A non-solicitation provision should be carefully tailored to the particular practice and there is no “one-size” approach for everyone.
When reviewing or drafting physician employment agreements, one item on which to focus attention is the prohibition against solicitation, which impacts the terminating physician. Like any other contract provision, a non-solicitation provision should be carefully tailored to the particular practice and there is no “one-size” approach for everyone.
1. A non-solicitation provision may be considered overly broad if it prohibits a physician from soliciting any patient ever seen by the practice. I typically recommend that a non-solicitation provision prohibit solicitation of patients with whom the terminating physician had contact during the 12-month period prior to the termination. This limitation will most directly impact the physician since it captures most active patients. To the extent the practice is more specialized, there may be other applicable exceptions as well which should be discussed with counsel.
2. What is solicitation of a patient? I like to describe solicitation to my clients as an actual effort made to convince, coerce, or direct a patient to obtain services which are competitive with the practice, from anyone other than the practice. It is quite clear that general advertisements, mailings to certain zip codes and other general marketing activities are not “solicitation.”
3. Contacting a patient to offer services not offered by the practice typically fall outside a non-solicitation provision. This is why it is important to broadly define the practice’s services and to update your contract regularly as the practice’s services expand. Additionally, keep in mind that the actual list of the practice’s patients should be protected by a separate confidentiality/non-disclosure provision and should not be available to the terminating physician.
4. I am always bothered by agreements that state a physician may not “treat” a patient previously seen in the practice. A patient always has a right to seek out a physician, and to obtain treatment by any physician of the patient’s choosing. A physician who has not solicited a patient cannot, and should not, be stopped from providing treatment to a patient.
5. Another item to consider is what to do if a physician joins a practice with an established patient base. May the physician solicit those patients following termination? If this is the plan, don’t forget to include it in the non-solicitation provision. Additionally, it is always a good idea to have a strategy concerning how to inform patients when a physician does leave. Including the agreed upon approach in the employment agreement can allow for a much smoother transition when termination occurs.
6. Non-solicitation of employees and contractors is a great provision to include in the employment agreement to avoid losing a manager, nurse, or other physicians. Take note, however, that the non-solicitation provision should only apply to people who worked in the practice while the terminating physician was present.
7. Non-solicitation of referral sources is a tough issue to address but can be included in the non-solicitation provision. Physicians often have loyal and developed referral sources and when a new physician joins the practice, he or she may benefit from such referrals as well. There is little a practice can do if the referral source likes the terminated physician and desires to continue referring to such physician following termination, as long no solicitation is involved.

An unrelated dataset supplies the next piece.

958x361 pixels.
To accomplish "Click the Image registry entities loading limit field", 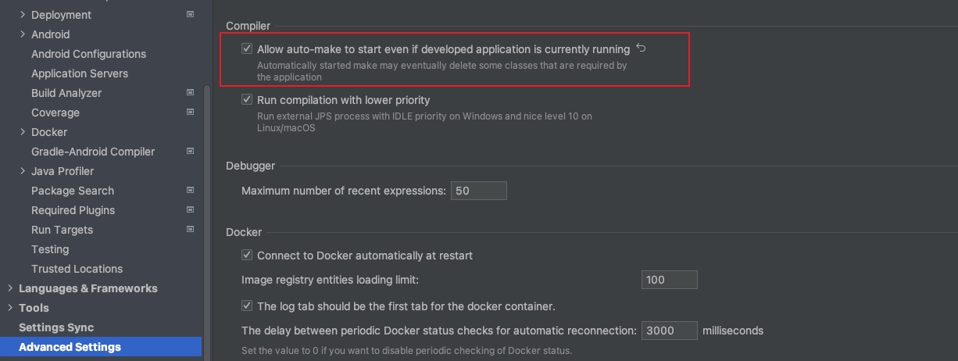I will coord(670,280).
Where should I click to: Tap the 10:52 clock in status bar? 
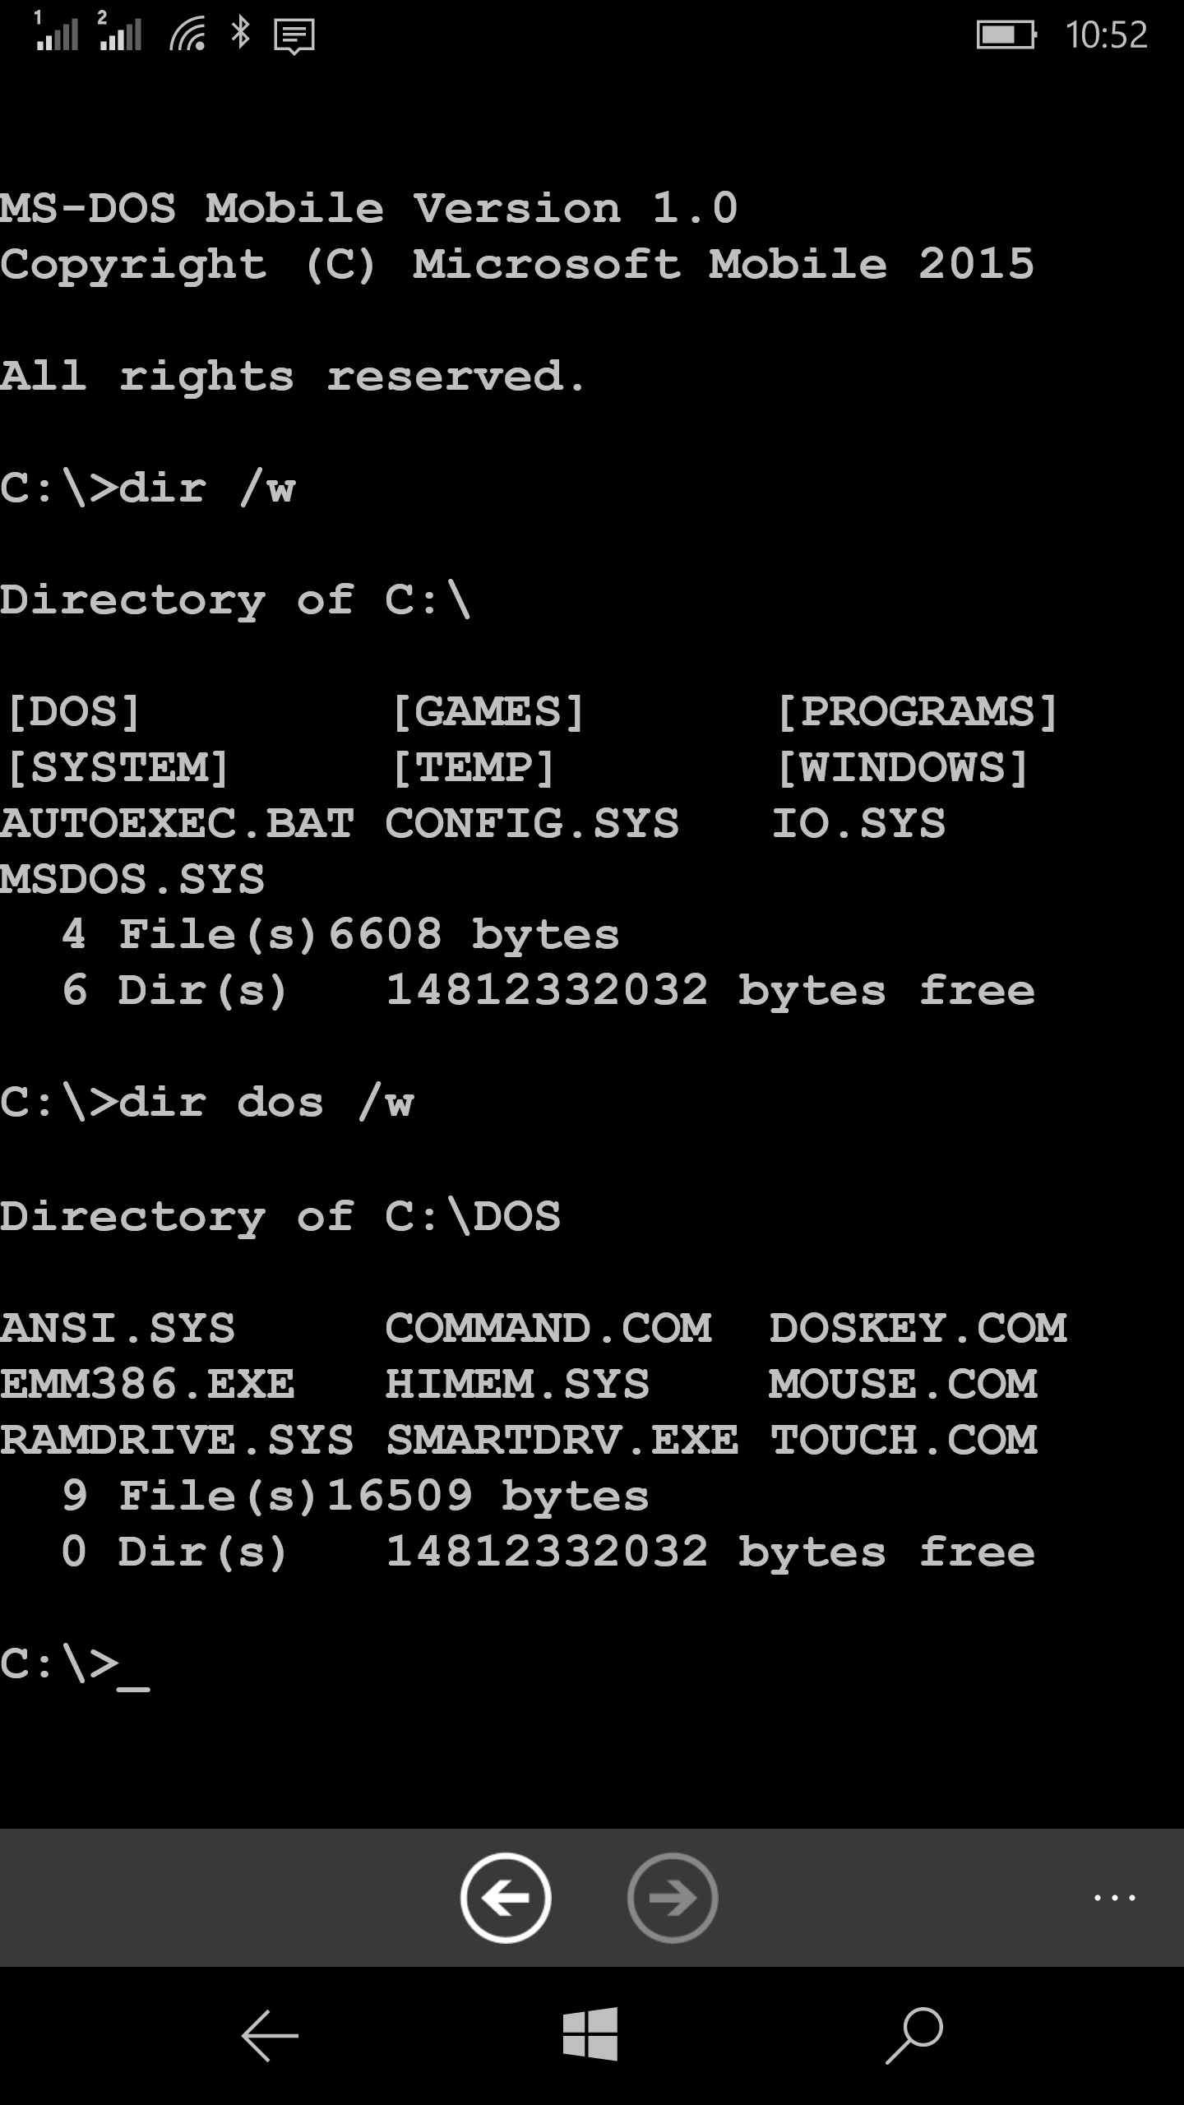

8. It is also common to restrict physicians from interfering with the contracts and relationships of the practice during and following termination. This may mean the physician may not take any action to cause a hospital to terminate an exclusive agreement with the practice (i.e. to hire a new group in which the terminating physician is an owner or employee). It may also mean not interfering with the practice’s relationships with contractors, vendors, and others with which the practice does business. Sometimes these same concerns can also be addressed through a non-disparagement provision.
As with all contract provisions, the practice should talk with counsel to make sure its non-solicitation provision is enforceable and tailored to meet the practice’s needs. For the incoming physician, counsel is needed to make sure the provision is reasonable and clear. Although the start of a relationship is not when either side prefers to discuss termination, having a mutual understanding of what occurs upon termination will minimize conflict down the road.